Use `RawSession` when you need exact-byte ownership and normalized collection:

```elixir
{:ok, session} =
  CliSubprocessCore.RawSession.start("sh", ["-c", "cat"], stdin?: true)

:ok = CliSubprocessCore.RawSession.send_input(session, "alpha")
:ok = CliSubprocessCore.RawSession.close_input(session)

{:ok, result} = CliSubprocessCore.RawSession.collect(session, 5_000)
IO.inspect({result.stdout, result.exit.code})
```

Use `Session` when you want normalized provider events:

```elixir
ref = make_ref()

{:ok, _session, info} =
  CliSubprocessCore.Session.start_session(
    provider: :gemini,
    prompt: "Hello from the shared runtime",
    subscriber: {self(), ref}
  )

IO.inspect(info.delivery)
```

## Execution Surface

`cli_subprocess_core` keeps the public placement seam intentionally narrow. The
only public way to choose where a command runs is one `execution_surface`
value.

That contract carries:

- `contract_version`
- `surface_kind`
- `transport_options`
- `target_id`
- `lease_ref`
- `surface_ref`
- `boundary_class`
- `observability`

It does not expose adapter module names. Public callers do not choose
`LocalSubprocess`, `SSHExec`, or `GuestBridge` directly.

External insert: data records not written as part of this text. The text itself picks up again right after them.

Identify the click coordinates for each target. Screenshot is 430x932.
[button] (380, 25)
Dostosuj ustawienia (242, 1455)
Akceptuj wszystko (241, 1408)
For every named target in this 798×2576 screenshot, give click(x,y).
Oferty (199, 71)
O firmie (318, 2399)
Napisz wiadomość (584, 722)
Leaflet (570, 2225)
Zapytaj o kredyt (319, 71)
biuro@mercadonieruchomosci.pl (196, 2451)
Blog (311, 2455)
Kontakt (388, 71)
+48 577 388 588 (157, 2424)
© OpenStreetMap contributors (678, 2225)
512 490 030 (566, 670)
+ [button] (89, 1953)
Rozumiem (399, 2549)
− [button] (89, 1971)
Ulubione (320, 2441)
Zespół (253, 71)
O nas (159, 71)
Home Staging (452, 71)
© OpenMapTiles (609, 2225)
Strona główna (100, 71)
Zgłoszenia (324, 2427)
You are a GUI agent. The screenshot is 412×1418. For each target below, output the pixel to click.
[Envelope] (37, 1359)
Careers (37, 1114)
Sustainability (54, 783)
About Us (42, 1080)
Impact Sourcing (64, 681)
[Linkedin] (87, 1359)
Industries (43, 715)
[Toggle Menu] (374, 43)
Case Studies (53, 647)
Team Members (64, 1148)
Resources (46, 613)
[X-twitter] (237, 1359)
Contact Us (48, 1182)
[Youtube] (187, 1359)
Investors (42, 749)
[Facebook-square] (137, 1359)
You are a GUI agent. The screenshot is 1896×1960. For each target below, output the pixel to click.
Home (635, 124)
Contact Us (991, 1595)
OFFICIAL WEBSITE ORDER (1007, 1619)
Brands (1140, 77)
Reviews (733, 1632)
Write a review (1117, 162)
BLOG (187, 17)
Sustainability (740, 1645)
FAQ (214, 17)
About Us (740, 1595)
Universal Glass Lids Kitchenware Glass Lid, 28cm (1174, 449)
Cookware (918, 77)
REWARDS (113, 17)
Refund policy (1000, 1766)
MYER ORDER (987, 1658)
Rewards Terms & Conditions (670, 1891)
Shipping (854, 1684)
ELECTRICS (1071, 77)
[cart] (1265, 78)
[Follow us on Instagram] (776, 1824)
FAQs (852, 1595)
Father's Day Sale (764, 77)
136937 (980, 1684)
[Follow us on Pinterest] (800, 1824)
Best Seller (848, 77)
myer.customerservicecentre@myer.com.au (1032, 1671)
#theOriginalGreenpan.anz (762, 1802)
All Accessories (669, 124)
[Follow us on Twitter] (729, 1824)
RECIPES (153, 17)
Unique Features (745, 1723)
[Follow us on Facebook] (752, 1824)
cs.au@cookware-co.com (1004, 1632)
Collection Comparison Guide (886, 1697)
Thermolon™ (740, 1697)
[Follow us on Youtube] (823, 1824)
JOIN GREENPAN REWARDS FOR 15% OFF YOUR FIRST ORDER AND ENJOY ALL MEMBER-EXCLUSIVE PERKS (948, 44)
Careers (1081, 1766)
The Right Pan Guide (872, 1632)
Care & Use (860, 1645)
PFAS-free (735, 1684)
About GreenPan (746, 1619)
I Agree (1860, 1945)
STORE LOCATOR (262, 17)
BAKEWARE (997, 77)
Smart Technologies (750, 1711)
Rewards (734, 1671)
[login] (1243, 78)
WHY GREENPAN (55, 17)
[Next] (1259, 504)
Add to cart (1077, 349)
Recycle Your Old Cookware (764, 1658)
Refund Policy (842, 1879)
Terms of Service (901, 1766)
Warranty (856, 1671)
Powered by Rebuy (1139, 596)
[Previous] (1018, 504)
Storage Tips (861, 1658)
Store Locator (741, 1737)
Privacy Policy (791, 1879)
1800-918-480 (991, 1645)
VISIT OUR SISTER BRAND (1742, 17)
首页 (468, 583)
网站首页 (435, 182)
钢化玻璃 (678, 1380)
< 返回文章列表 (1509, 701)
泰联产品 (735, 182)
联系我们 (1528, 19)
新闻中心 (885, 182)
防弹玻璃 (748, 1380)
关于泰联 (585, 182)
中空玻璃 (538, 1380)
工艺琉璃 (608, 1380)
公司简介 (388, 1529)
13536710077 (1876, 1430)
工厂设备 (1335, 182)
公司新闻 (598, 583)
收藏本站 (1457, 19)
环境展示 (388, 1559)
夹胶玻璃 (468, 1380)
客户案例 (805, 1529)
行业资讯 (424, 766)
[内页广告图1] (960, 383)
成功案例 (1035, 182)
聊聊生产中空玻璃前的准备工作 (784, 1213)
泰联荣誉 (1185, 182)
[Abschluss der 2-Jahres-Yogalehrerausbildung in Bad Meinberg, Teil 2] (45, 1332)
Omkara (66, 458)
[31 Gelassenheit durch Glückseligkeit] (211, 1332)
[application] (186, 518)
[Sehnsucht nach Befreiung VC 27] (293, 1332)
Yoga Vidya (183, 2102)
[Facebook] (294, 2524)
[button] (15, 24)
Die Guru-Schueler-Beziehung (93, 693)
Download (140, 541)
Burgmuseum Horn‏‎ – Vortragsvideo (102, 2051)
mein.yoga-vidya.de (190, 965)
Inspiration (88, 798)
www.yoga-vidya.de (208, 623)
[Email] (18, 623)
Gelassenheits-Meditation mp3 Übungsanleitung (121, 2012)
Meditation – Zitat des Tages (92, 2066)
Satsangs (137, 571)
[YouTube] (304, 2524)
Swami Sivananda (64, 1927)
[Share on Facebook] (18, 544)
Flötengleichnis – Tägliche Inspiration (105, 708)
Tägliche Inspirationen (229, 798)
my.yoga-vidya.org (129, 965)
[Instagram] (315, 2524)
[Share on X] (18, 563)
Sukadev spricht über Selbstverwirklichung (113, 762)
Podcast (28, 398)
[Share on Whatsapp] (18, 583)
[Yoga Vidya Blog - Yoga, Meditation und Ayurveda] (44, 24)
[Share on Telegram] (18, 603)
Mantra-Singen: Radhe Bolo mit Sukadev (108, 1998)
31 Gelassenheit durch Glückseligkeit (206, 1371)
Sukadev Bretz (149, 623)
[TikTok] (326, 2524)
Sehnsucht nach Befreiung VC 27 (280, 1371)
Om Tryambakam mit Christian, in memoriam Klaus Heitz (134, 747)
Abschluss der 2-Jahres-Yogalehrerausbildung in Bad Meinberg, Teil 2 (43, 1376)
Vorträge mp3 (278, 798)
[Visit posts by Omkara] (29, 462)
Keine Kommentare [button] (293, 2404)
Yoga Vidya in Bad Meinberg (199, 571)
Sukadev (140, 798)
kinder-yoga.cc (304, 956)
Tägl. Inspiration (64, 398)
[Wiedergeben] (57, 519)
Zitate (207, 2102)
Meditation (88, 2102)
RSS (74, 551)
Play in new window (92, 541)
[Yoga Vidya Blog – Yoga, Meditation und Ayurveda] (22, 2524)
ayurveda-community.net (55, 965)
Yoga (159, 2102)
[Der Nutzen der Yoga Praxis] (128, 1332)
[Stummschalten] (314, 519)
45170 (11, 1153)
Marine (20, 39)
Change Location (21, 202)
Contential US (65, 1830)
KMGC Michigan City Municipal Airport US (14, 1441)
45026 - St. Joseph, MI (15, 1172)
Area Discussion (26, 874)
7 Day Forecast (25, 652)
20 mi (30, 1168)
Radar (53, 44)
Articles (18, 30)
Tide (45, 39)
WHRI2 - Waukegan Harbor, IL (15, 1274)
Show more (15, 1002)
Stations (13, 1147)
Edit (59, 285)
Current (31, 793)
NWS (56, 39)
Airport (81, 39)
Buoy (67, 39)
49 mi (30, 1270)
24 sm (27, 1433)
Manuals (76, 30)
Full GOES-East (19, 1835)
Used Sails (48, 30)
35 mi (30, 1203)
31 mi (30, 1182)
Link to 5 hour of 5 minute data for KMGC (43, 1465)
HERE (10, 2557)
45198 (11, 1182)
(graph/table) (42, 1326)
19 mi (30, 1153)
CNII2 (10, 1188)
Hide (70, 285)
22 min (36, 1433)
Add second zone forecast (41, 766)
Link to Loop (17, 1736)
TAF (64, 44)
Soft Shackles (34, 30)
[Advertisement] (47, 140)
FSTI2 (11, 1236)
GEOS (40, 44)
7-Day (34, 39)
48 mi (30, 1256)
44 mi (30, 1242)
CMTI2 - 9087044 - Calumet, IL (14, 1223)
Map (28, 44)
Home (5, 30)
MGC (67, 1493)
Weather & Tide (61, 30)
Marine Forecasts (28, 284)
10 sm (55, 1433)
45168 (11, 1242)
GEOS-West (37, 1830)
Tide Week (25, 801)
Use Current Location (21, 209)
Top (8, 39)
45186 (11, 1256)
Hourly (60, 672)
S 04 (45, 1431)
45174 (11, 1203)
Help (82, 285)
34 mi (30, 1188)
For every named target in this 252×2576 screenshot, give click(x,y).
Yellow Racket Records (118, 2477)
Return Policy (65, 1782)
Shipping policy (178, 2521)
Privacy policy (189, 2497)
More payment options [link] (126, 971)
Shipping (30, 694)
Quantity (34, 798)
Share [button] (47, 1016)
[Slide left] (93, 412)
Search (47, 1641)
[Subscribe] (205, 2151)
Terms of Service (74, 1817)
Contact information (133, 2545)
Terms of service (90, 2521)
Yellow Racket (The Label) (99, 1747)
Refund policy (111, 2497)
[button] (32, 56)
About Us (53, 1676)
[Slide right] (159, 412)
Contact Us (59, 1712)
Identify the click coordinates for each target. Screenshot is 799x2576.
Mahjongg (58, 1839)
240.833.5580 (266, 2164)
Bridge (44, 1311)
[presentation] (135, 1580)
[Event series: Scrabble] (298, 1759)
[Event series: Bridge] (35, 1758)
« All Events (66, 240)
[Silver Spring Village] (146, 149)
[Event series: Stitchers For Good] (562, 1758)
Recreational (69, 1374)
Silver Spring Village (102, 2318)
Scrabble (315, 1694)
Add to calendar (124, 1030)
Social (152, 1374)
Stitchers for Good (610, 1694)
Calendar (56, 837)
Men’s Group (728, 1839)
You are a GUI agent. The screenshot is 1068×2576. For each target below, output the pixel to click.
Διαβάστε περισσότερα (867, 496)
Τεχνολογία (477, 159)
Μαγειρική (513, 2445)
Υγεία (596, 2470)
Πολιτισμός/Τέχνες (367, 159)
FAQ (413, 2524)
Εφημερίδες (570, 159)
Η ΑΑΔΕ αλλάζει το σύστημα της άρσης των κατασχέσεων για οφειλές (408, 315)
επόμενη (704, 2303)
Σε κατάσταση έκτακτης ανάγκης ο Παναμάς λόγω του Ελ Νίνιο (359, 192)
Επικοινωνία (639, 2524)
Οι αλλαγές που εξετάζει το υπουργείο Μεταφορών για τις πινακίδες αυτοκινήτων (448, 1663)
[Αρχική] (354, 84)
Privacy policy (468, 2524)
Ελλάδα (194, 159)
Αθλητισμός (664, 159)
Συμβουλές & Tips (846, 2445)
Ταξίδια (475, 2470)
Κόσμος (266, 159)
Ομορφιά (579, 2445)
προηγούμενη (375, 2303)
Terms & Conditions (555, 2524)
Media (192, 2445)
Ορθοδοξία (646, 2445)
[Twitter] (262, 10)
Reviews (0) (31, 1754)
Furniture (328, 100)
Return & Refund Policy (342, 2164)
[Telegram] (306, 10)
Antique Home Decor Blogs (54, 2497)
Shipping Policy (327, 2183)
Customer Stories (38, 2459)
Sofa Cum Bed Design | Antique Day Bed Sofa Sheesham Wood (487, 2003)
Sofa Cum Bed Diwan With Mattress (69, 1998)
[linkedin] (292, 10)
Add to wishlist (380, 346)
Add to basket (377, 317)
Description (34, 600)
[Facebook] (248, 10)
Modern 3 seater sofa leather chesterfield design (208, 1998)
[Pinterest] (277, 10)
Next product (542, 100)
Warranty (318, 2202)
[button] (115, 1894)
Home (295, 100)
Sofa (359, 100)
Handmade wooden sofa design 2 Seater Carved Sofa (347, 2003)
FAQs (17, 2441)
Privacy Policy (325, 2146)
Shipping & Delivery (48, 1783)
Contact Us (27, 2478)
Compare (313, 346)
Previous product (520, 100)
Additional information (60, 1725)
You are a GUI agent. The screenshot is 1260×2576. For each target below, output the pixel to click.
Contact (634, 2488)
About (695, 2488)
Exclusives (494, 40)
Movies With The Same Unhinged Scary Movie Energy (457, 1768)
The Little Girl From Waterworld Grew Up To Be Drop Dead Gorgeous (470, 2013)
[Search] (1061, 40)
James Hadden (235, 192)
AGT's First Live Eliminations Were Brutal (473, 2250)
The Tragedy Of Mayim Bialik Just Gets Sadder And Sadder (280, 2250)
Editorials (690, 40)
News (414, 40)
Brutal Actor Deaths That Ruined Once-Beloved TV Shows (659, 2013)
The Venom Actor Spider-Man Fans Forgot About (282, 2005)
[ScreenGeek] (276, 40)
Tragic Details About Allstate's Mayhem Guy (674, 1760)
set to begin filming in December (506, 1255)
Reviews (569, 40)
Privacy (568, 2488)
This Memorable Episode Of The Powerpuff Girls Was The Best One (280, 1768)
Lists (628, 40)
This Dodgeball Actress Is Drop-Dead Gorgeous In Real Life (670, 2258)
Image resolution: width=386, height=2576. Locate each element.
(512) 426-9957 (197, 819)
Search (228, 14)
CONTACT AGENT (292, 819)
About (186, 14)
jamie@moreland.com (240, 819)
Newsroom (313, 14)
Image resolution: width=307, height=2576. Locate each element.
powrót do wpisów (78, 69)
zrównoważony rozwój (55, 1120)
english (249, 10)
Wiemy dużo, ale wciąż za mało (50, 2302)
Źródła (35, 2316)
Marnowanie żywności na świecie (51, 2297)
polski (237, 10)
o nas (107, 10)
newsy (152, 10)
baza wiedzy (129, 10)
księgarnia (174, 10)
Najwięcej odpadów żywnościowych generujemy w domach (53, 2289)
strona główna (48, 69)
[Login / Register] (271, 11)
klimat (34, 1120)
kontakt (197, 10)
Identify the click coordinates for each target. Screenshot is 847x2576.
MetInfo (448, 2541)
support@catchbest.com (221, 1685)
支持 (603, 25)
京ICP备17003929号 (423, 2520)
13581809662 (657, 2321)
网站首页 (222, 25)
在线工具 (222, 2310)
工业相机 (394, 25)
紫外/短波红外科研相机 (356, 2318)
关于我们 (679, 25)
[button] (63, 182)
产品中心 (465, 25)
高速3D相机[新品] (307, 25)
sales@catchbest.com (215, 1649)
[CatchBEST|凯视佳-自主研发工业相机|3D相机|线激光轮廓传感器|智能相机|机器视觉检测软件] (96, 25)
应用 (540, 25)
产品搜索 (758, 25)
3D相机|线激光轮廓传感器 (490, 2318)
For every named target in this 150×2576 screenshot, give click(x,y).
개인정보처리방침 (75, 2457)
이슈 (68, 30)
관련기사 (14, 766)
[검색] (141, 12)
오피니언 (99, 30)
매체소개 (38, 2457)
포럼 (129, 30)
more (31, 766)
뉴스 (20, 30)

Callers may supply that value either as:

- `execution_surface: [...]`
- `execution_surface: %{...}`
- `execution_surface: %CliSubprocessCore.ExecutionSurface{}`

The first two are the preferred long-term shapes. The struct form remains for
downstream compatibility.

When that surface needs to cross a boundary, use
`CliSubprocessCore.ExecutionSurface.to_map/1` or
`ExternalRuntimeTransport.ExecutionSurface.to_map/1` to project the versioned
map form.

## Documentation

- `guides/getting-started.md` for the main public entrypoints.
- `guides/external-runtime-transport.md` for the shared placement seam.
- `guides/execution-surface-compatibility.md` for the compatibility facade
  exported for downstream packages.
- `guides/command-api.md`, `guides/channel-api.md`, and `guides/session-api.md`
  for the primary runtime APIs.
- `guides/raw-transport.md` and `guides/shutdown-and-timeouts.md` for the
  transport boundary surfaced through `RawSession`.
- `guides/developer-guide-adding-transports.md` for the ownership rule after
  extraction.
- `examples/README.md` for runnable examples.
## Emergency Hardening Surfaces

`cli_subprocess_core` now preserves the transport hardening controls that matter to upper layers
instead of flattening them away inside provider defaults.

- shared provider-profile transport options retain `max_buffer_size`,
  `oversize_line_chunk_bytes`, `max_recoverable_line_bytes`, `oversize_line_mode`, and
  `buffer_overflow_mode`
- the common capability vocabulary now has a stable place for session-history, resume, pause, and
  intervention support
- higher layers can reason about fatal data-loss boundaries without re-inventing transport-specific
  heuristics

This repo is still not a retry engine. It is the boundary that keeps subprocess and provider
profiles honest about what can be recovered and what must fail.